Post Numéro: 59 de François Delpla 24 Mar 2014, 18:14
Je ne comprends définitivement pas cette insistance, et parlerai donc d'autre chose : le livre d'André Brissaud sur Canaris (1970), qui fait encore impression à certains. Il est facile à trouver en poche (Pocket) et il est même intégralement en ligne (mais je ne retrouve pas le lien).
Je voudrais l'utiliser aujourd'hui pour clarifier autant que possible un point : le début de la résistance de Canaris... si résistance il y a.
Pour Brissaud, il commence à trouver les moeurs nazies inadmissibles à partir de l'exécution de Toukhatchevsky (juin 1937) car Heydrich, auquel il avait refusé de donner des documents permettant d'imiter la signature du maréchal, les lui avait volés à la faveur d'un incendie. Le bruit (p. 97) vient de Lahousen... ce qui n'en fait pas une information en béton ! (Lahousen n'est même pas allemand, mais autrichien, au moment des faits). Vient ensuite la fameuse réunion du 5 novembre, où Hitler dévoile des projets guerriers (d'une façon mensongère mais peu importe ici). C'est le général Beck, chef d'é-m de la Heer, qui affranchit Canaris, le 11, en lui montrant le p-v du colonel Hossbach. Sources ? néant !
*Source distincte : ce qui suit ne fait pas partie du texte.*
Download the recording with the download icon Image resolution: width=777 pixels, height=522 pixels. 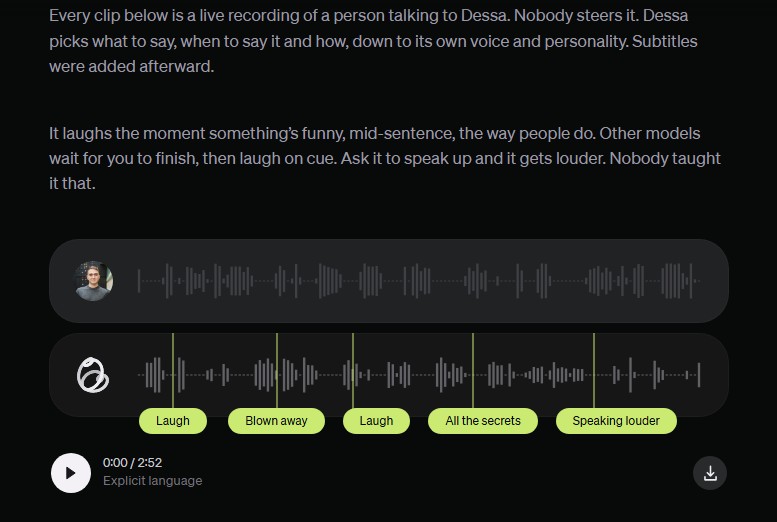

Suit un récit banal, lui-même très peu sourcé, de la crise Blomberg-Fritsch, présentée comme une machination de Himmler et Göring mettant Hitler devant le fait accompli. Beck et Canaris décident alors de "précipiter la chute" du régime. C'est fort peu logique si Hitler n'était pas au courant : il n'y aurait qu'à élaguer les branches pourries.
Puis Brissaud raconte l'Anschluss, et les sentiments (sic) de Canaris, suivant lesquels cette conquête "facile" va faire croire à Hitler qu'on lui cédera toujours. Source : une confidence de Piekenbrock, collaborateur de Canaris, on ne sait quand ni à qui.
Vient alors le chapitre 14, qui raconte l'entrée de Lahousen à l'Abwehr et surtout la présentation qu'il a faite lui-même à Brissaud du service (il est mort le 24 février 1955). Il prétend qu'il y avait à la direction de l'Abwehr deux cercles, l'un autour de l'amiral, l'autre autour de Hans Oster; ce dernier conspirait au renversement de Hitler; Canaris était "moins en contact" avec lui, tout en "sachant à quoi s'en tenir". Quant à Lahousen lui-même, il était pour Canaris (p. 150) un "ami intime" mais non un "intime confident" et, en conséquence, n'était pas renseigné sur "ses mobiles ou ses desseins politiques" ! Les intimes étaient Oster et Piekenbrock.
Ce récit on ne peut plus imprécis de l'entrée en résistance de Canaris s'achève avec la narration d'un dûner avec son prédécesseur, le colonel Patzig, dans un restaurant berlinois (le Horcher) en décembre 37. Canaris dit que les dirigeants nazis sont "tous des criminels", en raison surtout de l'affaire Toukhatchevsky, Patzig lui conseille de démissionner en disant qu'il l'aidera à obtenir dans la marine un commandement important et Canaris refuse... au motif que Heydrich lui succéderait !
Voilà qui est à la fois aux antipodes de toute méthode historique, et tout de même très instructif : un auteur pour qui la résistance de Canaris ne fait aucun doute trouve tout de même le moyen de nous informer que rien ne la corrobore, sinon des récits intéressés. Ces informations sont, finalement, tout à fait compatibles avec le livre de Kerjean : l'amiral est fort au courant des activités de la résistance... et tout à fait en mesure
1) de la manipuler et
2) d'en rendre compte à une autorité supérieure.